Every patient, irrespective of their physical characteristics and identities, should have access to good healthcare. However, certain people or groups have often been deprived the fairness in the healthcare system due to the issue of inequities and implicit biases in medical treatment and diagnosis.
AI Models in Healthcare are Biased
A group of researchers from the Massachusetts Institute of Technology (MIT) have now found that artificial intelligence and machine learning have the tendency to further stir healthcare disparities and inequities among subgroups, often underrepresented. This can affect how these groups are diagnosed and treated.
Led by an assistant professor in MIT’s Department of Electrical Science and Engineering (EECS), Marzyeh Ghassemi, the researchers released a research paper analyzing the roots of the disparities that can arise in AI, causing the models that perform well overall to falter when it involves underrepresented subgroups.
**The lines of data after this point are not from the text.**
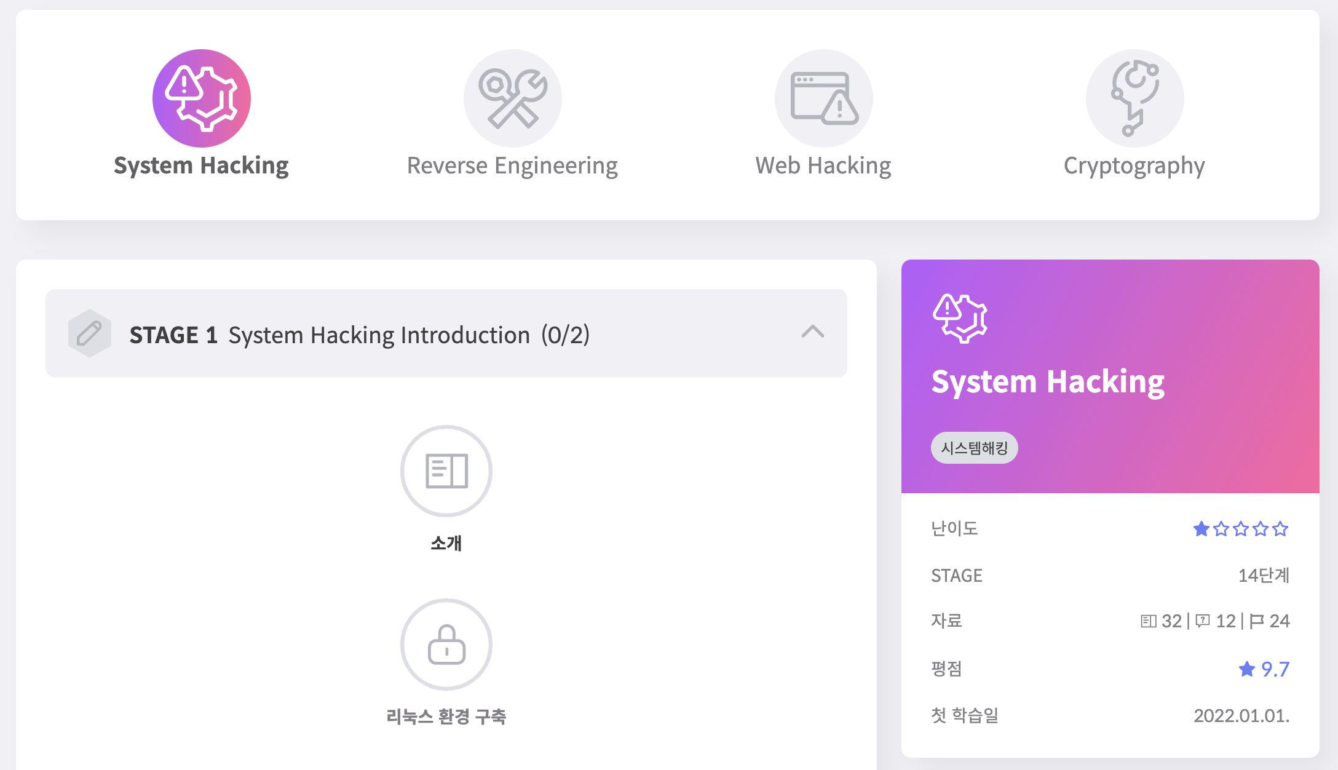Click the 소개 lesson text link
Screen dimensions: 1338x770
point(446,543)
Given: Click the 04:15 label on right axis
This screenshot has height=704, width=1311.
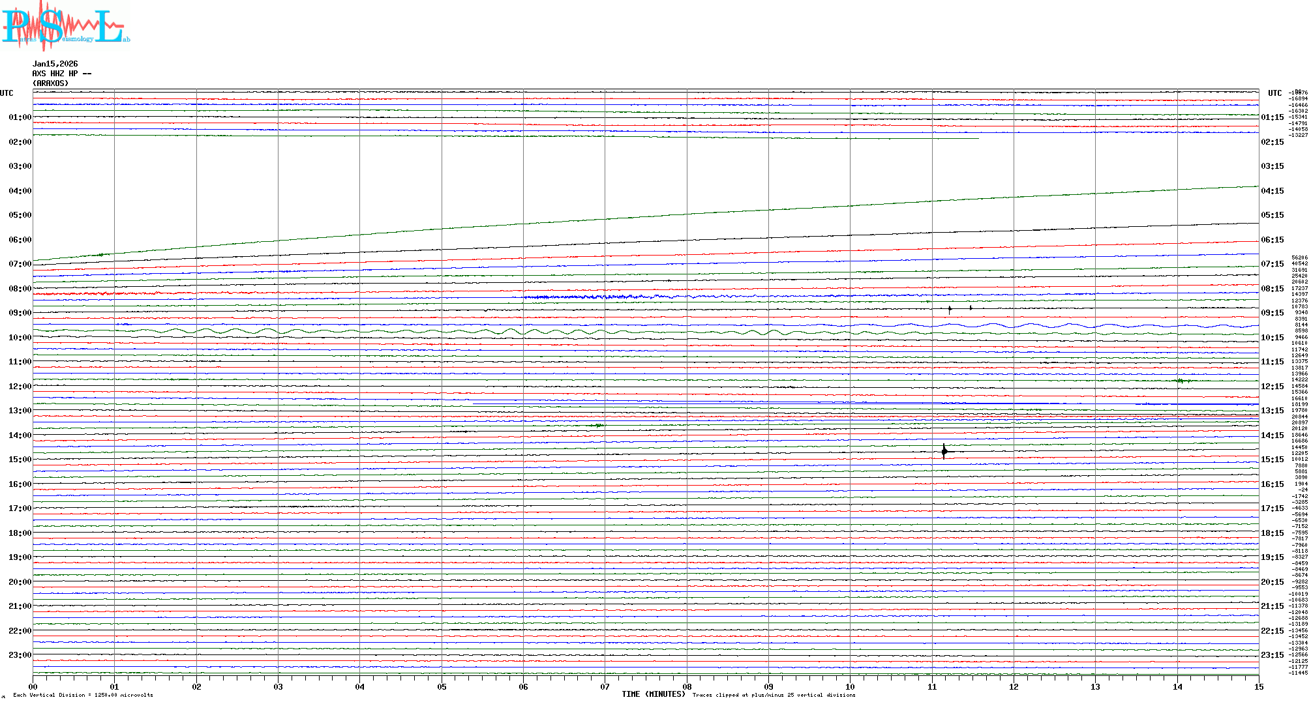Looking at the screenshot, I should (x=1272, y=191).
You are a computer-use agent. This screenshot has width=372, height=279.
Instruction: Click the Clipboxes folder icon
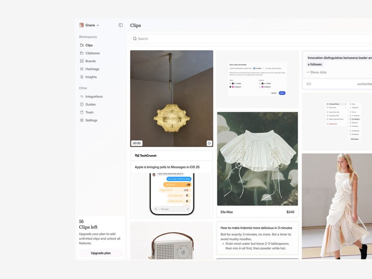[82, 53]
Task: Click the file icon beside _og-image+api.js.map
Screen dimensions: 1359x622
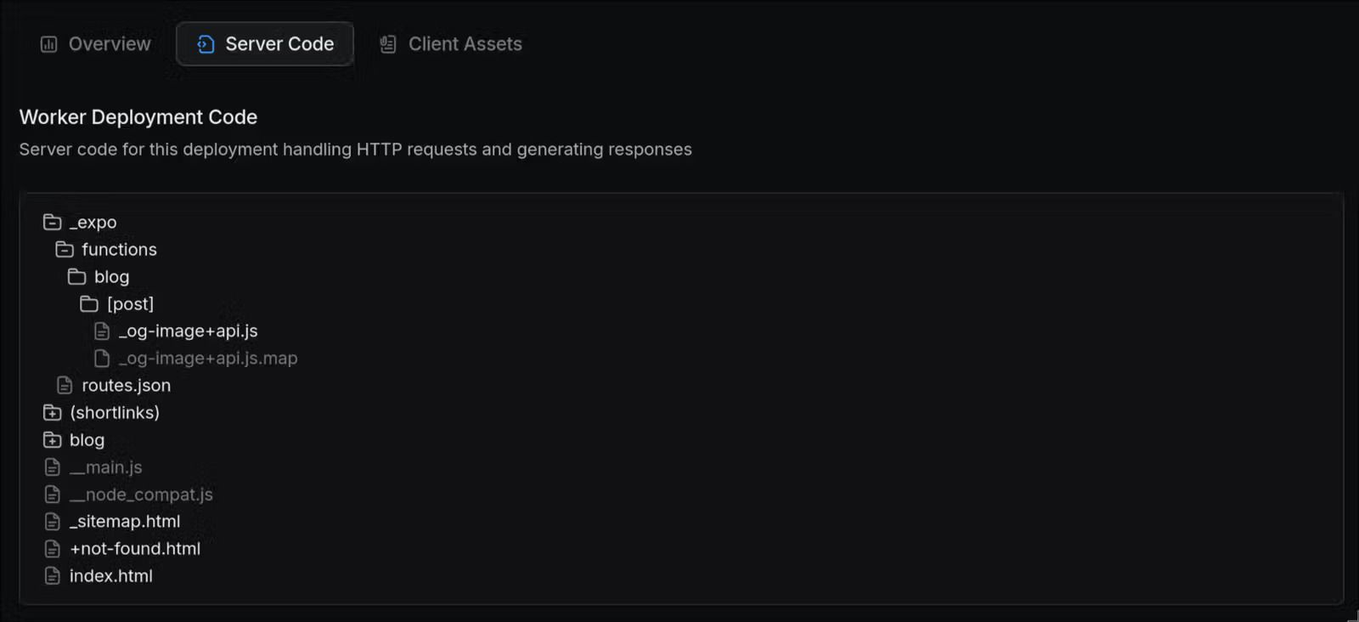Action: point(102,359)
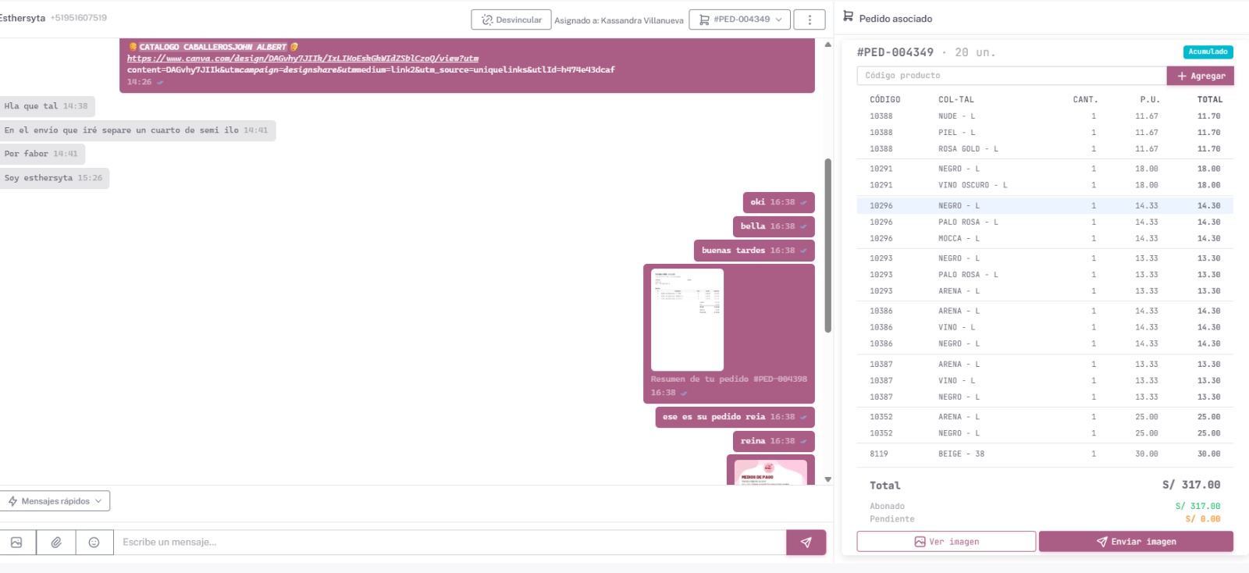The height and width of the screenshot is (573, 1249).
Task: Click the shopping cart icon beside Pedido asociado
Action: pyautogui.click(x=848, y=16)
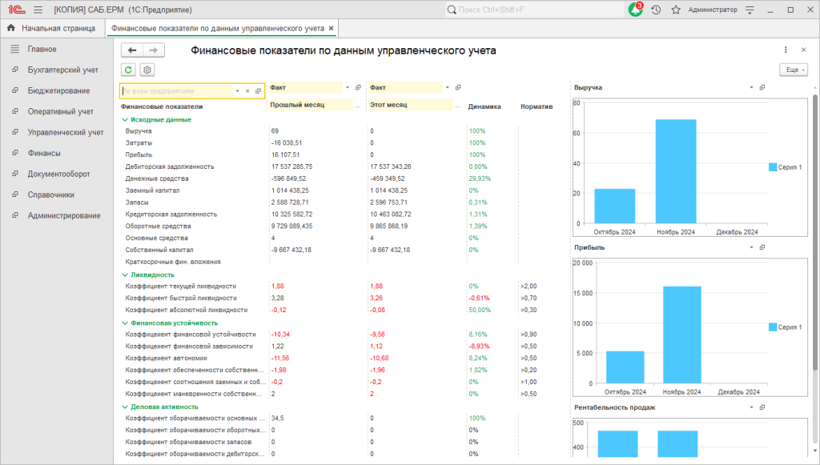This screenshot has width=820, height=465.
Task: Click the Еще button
Action: (794, 70)
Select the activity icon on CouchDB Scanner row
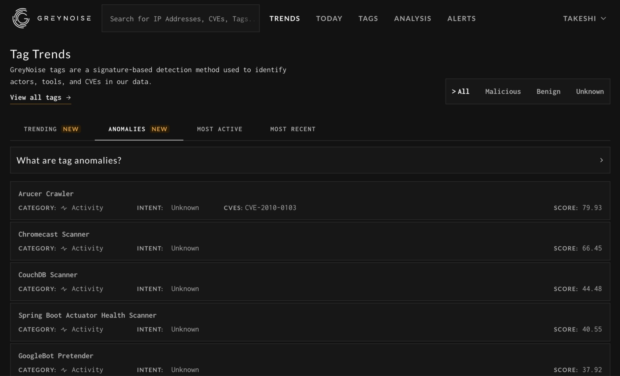 point(64,288)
The analysis focused on “subpopulation shifts,” which the report defined as the “differences in the way machine learning models perform for one subgroup as compared to another.” The primary objective was to determine the kinds of subpopulation shifts that can occur with AI techniques and potentially inform future advancements for more equitable models.
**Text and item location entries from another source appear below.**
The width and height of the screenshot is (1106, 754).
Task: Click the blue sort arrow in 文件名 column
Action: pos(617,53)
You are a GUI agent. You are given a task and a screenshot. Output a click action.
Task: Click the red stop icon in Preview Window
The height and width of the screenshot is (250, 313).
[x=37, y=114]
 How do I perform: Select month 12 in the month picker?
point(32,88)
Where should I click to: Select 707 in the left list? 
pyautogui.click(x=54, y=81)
“We want the models to be fair and work equally well for all groups, but instead, we consistently observe the presence of shifts among different groups that can lead to inferior medical diagnosis and treatment,” says MIT Ph.D. student Yuzhe Yang.
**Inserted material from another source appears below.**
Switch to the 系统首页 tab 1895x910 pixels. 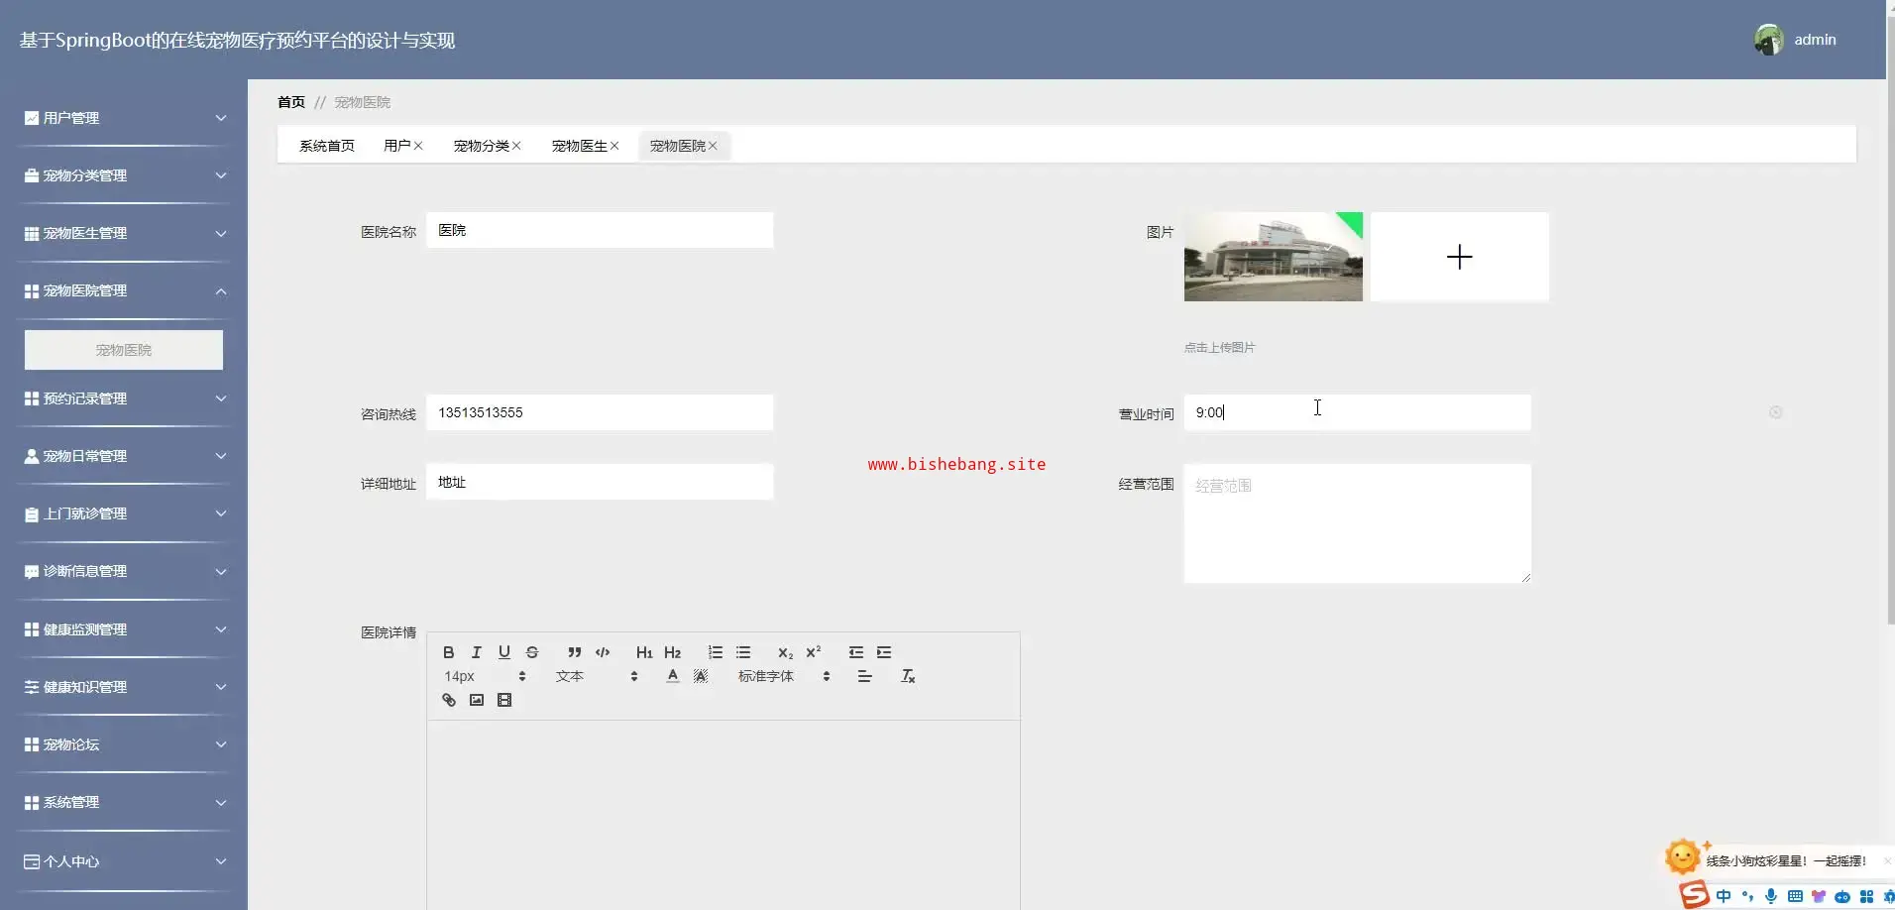(327, 146)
Researchers Identify 4 Shifts That Stir Biases in AI Models
The MIT researchers identified four types of shifts – spurious correlations, attribute imbalance, class imbalance, and attribute generalization – which causes inequities and biases in AI techniques.
“Biases can, in fact, stem from what the researchers call the class, or from the attribute, or both,” the report reads.
The researchers gave an instance where machine learning models were used to determine whether a person has pneumonia or not based on an examination of X-ray images, with two attributes – the people getting X-rayed are either female or male, and two classes – one consisting of people who have the lung ailment, and another infection-free.
“If, in this particular dataset, there were 100 males diagnosed with pneumonia for every female diagnosed with pneumonia, that could lead to an attribute imbalance, and the model would likely do a better job of correctly detecting pneumonia for a man than for a woman,” the team explained.
Can AI Models Work in an Unbiased Manner?
The MIT researchers said they were able to reduce the occurrence of spurious correlations, class imbalance, and attribute imbalance by improving the “classifier” and “encoder.” However, the other shift, “attribute generalization,” persisted.
“No matter what we did to the encoder or classifier, we did not see any improvements in terms of attribute generalization,” Yang says, “and we don’t yet know how to address that.”
The team is currently exploring public datasets for tens of thousands of patients and chest X-rays to determine whether healthcare professionals can achieve fairness in medical diagnosis and treatment in machine learning models.
However, they acknowledged that there is still a need for a better understanding of the sources of unfairness and how they permeate our current system to arrive at the equitability desired.